MATERIAL SUPPLIED ::
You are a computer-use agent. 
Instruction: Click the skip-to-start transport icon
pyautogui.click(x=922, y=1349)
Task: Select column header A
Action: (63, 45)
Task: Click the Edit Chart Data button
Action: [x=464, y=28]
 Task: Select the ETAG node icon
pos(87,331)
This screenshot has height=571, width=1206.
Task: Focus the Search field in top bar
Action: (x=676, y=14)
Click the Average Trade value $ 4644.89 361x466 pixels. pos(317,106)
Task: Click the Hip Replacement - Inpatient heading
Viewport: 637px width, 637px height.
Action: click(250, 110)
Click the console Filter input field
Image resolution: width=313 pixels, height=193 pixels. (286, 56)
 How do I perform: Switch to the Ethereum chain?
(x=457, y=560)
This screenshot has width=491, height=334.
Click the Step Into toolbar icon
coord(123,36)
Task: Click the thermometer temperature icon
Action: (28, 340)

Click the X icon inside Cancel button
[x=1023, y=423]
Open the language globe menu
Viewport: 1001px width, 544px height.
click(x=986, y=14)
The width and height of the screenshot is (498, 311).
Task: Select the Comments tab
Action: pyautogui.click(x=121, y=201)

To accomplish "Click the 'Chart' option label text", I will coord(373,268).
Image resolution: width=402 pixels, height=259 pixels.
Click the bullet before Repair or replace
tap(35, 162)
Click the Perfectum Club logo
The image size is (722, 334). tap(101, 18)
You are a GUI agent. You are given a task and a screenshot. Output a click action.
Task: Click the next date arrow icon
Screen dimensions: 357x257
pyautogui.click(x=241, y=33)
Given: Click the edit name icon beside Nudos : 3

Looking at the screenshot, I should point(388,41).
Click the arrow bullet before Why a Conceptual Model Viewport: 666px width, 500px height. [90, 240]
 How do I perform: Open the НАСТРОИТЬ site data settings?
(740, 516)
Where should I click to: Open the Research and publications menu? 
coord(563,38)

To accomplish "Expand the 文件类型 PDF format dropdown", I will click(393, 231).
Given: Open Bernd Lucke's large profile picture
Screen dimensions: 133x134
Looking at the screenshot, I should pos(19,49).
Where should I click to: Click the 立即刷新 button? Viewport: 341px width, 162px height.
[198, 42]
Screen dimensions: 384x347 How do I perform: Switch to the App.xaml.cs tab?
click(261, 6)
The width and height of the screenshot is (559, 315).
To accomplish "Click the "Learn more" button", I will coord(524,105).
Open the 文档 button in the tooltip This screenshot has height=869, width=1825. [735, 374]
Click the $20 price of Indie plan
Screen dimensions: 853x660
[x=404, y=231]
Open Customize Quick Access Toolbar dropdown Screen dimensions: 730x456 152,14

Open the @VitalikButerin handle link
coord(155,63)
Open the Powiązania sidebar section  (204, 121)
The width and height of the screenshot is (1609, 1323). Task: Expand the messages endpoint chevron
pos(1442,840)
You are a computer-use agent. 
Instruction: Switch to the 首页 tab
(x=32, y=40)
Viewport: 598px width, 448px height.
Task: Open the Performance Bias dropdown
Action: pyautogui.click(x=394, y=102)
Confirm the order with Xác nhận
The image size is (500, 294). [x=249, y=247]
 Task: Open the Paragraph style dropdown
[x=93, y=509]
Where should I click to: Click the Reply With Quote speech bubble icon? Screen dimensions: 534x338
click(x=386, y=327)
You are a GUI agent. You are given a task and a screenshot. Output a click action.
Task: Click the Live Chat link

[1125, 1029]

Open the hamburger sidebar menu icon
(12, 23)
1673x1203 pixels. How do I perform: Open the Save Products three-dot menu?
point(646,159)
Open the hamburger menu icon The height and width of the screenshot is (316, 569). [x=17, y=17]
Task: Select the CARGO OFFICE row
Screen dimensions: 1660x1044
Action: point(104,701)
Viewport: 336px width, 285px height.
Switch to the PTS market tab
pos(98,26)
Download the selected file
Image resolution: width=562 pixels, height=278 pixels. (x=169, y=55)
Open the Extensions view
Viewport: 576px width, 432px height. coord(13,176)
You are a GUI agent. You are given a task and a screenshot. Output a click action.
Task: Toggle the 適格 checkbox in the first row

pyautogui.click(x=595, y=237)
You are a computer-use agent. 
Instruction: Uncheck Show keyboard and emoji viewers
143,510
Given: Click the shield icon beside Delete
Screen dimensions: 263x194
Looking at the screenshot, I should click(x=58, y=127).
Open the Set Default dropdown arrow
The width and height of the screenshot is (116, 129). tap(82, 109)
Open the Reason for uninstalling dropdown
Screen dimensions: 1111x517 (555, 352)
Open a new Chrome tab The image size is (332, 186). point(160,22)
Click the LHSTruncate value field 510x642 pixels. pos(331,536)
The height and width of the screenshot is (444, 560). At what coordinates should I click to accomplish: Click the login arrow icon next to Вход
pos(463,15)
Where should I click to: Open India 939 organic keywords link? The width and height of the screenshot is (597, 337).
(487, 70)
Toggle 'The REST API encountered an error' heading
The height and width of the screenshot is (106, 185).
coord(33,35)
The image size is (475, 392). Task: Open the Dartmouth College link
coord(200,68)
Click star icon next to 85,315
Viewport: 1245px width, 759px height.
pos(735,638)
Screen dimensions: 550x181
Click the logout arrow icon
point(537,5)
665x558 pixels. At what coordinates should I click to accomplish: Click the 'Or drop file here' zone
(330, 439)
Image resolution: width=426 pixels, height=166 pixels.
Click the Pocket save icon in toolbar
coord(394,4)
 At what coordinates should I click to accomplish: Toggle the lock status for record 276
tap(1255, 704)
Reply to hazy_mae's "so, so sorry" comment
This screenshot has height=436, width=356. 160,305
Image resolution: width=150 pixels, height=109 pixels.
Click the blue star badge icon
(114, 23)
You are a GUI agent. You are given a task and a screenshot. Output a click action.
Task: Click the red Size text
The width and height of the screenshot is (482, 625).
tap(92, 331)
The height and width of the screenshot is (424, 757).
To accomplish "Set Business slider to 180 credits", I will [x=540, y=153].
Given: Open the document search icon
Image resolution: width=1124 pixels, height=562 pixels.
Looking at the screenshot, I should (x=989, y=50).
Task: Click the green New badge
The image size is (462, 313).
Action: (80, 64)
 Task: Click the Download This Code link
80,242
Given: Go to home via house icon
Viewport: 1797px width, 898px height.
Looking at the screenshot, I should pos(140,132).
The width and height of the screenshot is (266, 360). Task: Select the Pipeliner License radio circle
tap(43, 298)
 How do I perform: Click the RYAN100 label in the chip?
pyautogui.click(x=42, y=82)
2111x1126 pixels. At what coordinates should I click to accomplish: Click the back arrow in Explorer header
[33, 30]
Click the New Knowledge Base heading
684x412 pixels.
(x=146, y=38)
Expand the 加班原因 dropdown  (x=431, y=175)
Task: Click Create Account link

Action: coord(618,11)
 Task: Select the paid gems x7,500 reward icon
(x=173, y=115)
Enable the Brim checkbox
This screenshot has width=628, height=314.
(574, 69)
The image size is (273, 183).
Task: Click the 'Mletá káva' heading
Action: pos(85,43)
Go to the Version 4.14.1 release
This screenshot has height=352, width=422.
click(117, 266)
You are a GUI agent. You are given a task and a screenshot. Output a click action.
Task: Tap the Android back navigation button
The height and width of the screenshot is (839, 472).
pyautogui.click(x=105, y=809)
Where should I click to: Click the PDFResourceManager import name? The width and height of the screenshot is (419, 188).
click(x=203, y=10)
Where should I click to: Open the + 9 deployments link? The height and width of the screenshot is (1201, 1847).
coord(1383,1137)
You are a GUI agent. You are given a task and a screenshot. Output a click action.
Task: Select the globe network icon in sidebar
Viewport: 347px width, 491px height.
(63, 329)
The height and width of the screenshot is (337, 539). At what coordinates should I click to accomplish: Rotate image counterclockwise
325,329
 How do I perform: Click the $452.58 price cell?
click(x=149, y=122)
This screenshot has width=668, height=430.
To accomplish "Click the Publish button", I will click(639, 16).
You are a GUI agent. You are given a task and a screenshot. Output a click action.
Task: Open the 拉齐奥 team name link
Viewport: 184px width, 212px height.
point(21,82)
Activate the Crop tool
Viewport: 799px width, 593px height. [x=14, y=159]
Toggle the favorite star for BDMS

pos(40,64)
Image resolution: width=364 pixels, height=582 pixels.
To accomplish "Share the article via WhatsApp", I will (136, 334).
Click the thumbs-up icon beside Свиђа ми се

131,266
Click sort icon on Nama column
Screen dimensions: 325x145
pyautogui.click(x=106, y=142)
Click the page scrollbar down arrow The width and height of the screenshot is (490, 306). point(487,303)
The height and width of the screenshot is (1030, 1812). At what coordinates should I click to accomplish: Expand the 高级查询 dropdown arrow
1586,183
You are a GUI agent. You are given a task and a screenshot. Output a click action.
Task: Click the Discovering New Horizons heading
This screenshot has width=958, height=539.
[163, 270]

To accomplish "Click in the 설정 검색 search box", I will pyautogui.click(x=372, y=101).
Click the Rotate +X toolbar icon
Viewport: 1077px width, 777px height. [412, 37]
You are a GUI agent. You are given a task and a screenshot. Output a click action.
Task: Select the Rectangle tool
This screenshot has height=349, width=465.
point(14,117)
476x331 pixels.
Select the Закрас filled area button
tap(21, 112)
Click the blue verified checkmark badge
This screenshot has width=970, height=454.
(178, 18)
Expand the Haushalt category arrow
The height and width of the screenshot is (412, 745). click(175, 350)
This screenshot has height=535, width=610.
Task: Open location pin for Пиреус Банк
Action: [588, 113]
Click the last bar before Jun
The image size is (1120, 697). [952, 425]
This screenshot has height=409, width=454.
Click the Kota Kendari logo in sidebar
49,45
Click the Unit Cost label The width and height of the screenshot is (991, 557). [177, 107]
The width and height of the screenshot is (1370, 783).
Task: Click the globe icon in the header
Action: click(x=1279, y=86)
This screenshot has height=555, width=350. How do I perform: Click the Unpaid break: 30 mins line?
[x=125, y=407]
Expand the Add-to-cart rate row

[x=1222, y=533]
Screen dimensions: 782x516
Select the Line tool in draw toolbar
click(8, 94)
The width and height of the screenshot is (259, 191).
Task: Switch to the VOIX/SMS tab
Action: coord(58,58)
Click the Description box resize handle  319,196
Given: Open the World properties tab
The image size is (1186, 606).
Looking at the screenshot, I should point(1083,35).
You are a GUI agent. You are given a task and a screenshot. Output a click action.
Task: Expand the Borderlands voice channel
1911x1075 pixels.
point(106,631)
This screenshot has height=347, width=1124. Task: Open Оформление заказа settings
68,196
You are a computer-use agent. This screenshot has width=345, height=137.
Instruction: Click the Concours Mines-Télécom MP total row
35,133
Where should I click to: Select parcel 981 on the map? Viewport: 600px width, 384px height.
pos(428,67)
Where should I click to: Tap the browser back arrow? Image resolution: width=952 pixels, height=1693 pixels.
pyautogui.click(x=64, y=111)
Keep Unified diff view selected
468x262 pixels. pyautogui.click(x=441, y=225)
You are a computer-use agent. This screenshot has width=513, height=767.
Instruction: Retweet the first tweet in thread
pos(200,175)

STATED EXERCISE ::
Copy the records word for word, from the start through the line containing "Action: [x=464, y=28]".

RESPONSE TO THIS EXERCISE ::
You are a computer-use agent. 
Instruction: Click the skip-to-start transport icon
pyautogui.click(x=922, y=1349)
Task: Select column header A
Action: (63, 45)
Task: Click the Edit Chart Data button
Action: [x=464, y=28]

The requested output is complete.